ICAEW: UK business confidence declines to pre-pandemic levels
Business confidence in the UK decreased for a second-quarter running, receding to average levels not seen since 2014, according to a new survey published by The Institute of Chartered Accountants in England and Wales (ICAEW).
ICAEW’s Business Confidence Monitor (BCM), which surveys 1,000 chartered accountants in the UK, found confidence at 27.6 on the quarterly index for Q1 of 2022, significantly below the highest-ever reading of 47 two quarters ago.
The report showed that confidence for the quarter has come down to normal pre-pandemic levels, suggesting that companies are looking to the future after an unprecedented two years.
Companies reported that domestic sales grew by 5.3% in the past year, with such growth unseen since 2007, likely explaining why confidence has remained high. Domestic sales are forecast to remain strong with growth expected in the year ahead, though the rate predicted has slowed compared with the previous quarter.
Export growth has yet to return to pre-pandemic rates, the BCM found, suggesting the recovery has been largely domestic. While this may reflect Brexit-related problems with transport and trade, overall export growth is expected to recover over the coming months.
Though fears of the Omicron variant produced weekly fluctuations in sentiment, initial concerns gave way to news suggesting the strain was less of a threat than initially feared, having less impact on the index overall.
Michael Izza, ICAEW chief executive, said: “After record-breaking confidence in 2021, it’s unsurprising that the index has fallen as companies look to the future. Nevertheless, confidence remains strong and is returning to the levels we saw before the pandemic.
“Sales growth at home has boosted businesses, and more growth is expected in the year ahead. However, as firms navigate the coming months, they are reporting record pressures from staff turnover and skills availability, which may hinder further growth.”

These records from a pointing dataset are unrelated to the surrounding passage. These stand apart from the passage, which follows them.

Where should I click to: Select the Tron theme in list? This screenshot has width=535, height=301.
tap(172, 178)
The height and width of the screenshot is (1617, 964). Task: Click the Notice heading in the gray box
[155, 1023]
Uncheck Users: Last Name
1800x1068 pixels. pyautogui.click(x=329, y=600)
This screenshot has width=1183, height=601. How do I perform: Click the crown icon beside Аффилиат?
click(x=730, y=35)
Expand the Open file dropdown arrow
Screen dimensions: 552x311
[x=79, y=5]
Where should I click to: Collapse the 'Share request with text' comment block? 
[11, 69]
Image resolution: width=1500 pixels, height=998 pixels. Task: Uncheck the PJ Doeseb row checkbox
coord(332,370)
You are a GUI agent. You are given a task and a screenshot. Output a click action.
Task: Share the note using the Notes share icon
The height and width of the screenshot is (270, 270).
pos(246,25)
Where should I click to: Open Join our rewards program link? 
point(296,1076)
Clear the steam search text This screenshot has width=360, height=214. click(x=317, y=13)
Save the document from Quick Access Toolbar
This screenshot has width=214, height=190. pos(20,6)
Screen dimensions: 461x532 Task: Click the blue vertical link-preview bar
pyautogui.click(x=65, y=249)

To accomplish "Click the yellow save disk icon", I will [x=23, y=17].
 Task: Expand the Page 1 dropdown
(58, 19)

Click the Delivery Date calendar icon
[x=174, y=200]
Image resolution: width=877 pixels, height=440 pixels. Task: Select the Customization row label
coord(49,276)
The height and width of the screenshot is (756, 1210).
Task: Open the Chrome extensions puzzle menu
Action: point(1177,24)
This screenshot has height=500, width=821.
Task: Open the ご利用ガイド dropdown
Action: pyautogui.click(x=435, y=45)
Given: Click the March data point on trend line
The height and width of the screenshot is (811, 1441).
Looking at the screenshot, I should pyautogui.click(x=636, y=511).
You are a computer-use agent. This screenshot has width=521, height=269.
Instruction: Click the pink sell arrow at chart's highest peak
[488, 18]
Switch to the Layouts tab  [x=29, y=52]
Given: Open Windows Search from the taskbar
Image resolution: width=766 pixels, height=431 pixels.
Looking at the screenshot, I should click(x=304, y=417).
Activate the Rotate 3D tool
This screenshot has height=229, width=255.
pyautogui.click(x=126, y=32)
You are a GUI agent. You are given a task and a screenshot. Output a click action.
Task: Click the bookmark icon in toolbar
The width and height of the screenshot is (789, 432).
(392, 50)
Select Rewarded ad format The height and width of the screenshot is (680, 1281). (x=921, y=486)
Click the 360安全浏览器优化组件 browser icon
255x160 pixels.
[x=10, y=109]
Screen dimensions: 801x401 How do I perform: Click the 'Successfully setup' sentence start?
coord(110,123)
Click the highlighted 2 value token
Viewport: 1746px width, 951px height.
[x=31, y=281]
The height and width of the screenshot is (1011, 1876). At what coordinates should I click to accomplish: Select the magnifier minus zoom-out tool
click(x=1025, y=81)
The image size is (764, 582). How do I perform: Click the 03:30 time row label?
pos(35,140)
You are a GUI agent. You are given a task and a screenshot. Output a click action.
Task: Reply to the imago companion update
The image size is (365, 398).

For the first time since the BCM began in 2004, staff turnover and the availability of non-management skills were reported as the fastest-growing business challenges, highlighting the significant problems companies are having with recruitment.
The report also revealed that employee numbers reduced as workers left their jobs during the pandemic, which contributed to these prominent problems, though employment is set to increase by 3.1% year on year.
Rachel Eade, an independent manufacturing adviser, added: “Many manufacturers are really struggling to access new people with new skills and that’s having a knock-on effect on retention as well. We are seeing a fair amount of movement of skills in manufacturing and people are in the driving seat at the moment – they can move jobs for relatively large amounts of money, which leaves companies with a hole to fill.”